While there are no waves in winter when ice covers the Davis Strait, none of the three commonly-used combat oil-spills can be used then due to the ice cover.

That’s the problematic message from a “Spill Response Gap Study” on the Beaufort Sea and the Davis Strait, prepared by the S.L. Ross Environmental Research Ltd. for the National Energy Board of Canada, the agency that regulates offshore oil drilling in the Canadian Arctic.

The NEB is now developing guidelines for safety and environmental requirements for offshore drilling in the Arctic.

The expert study commissioned by the NEB, which looks at the challenges involved in promptly cleaning up an oil spill in the Davis Strait, states that “at least one” of the clean-up methods — burning, containment and recovery of the oil or applying dispersants to break up the oil on the water, could be used during the period when open water is usually present, August through November for Davis Strait.

But outside those periods orchestrating any clean-up efforts would be tricky.

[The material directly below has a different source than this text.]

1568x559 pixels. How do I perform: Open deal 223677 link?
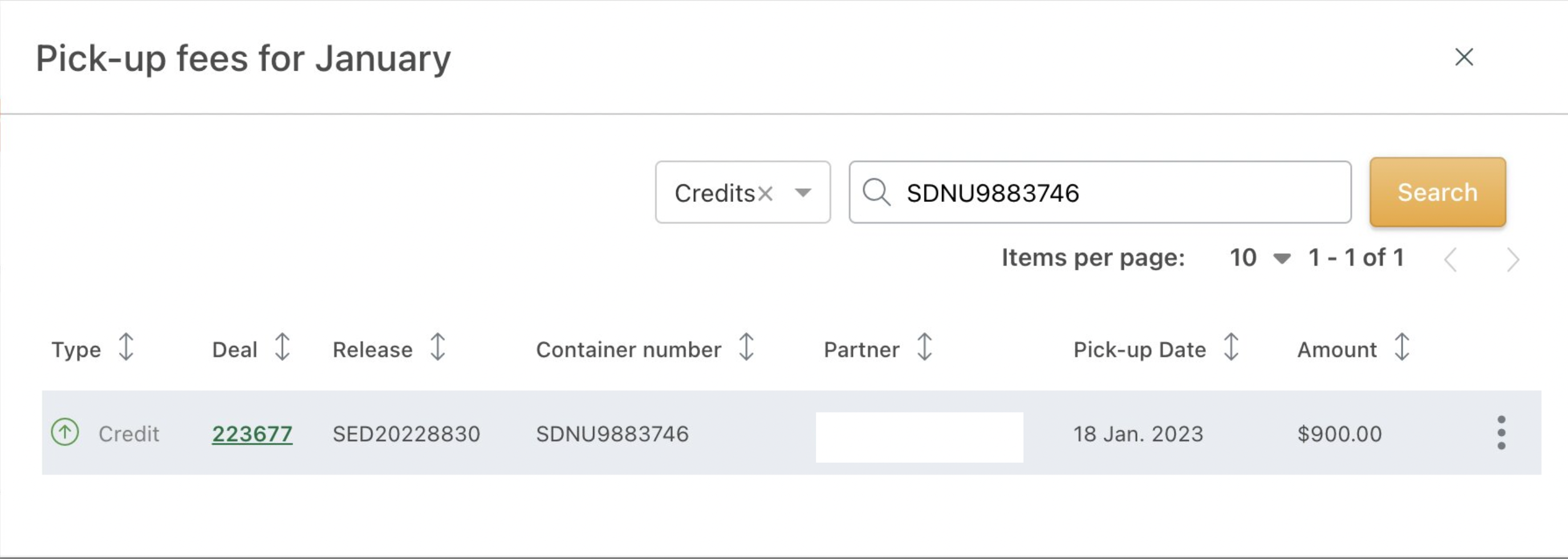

The consultants looked at the “spill response gap,” that is, how “often a spill response option cannot be implemented due to environmental conditions such as winds, waves, temperature, visibility, and daylight.”

They examined when and how long the methods of mechanical recovery, dispersants, and burning would be unavailable due to fog, darkness and higher seas.

Their study shows how each of these methods requires specialized equipment: burning and containment and recovery both require the use of fire-resistant booms to collect and thicken oil for burning, or the use of “chemical herding agents to achieve the same effect,” and dispersants application requires large aircraft for application and needs good water conditions and visibility.

“If the response were deferred by high winds and rough seas,” delays in containing an oil spill on open water would cause problems because burning the gathered oil would become more difficult.

“If the response is significantly delayed, the effectiveness will drop sharply due to the rapid spreading and changes in character of the oil and the resulting difficulties in encountering and concentrating oil for burning,” the study says.

And, for a dispersant to be applied to oil to break it up, a ship would need to stay still at a single location, “which could be compromised by extreme wind and wave conditions or by encroaching ice.”

So, an oil spill that occurred during freeze-up or on ice would almost be better to deal with.

Then the “oiled ice” could be tracked while it’s in the ice and then burned on the surface during the following melt season.

As for an at-source containment of a leaky well — as was engineered in the Gulf of Mexico last year — companies would need to call in “Remote Operated Vehicles” working at the well-head, multiple workboats at the surface to support them, and a succession of tank vessels to store collected oil.

And those measures could all be affected by extreme wind and wave conditions or by encroaching ice, the study says.

The NEB, which visited Iqaluit, Clyde River and Pond Inlet for consultations, plans host a roundtable in Inuvik this September to look over the many comments and documents which it’s received during its review.

Then, the NEB board will consider the information gathered and issue a public report.

Its results will help develop filing requirements for future Arctic offshore drilling applications.

Some of the concerns raised about offshore Arctic drilling to date include spill response capability and infrastructure as well as the methods costs and responsibilities of a clean-up operation.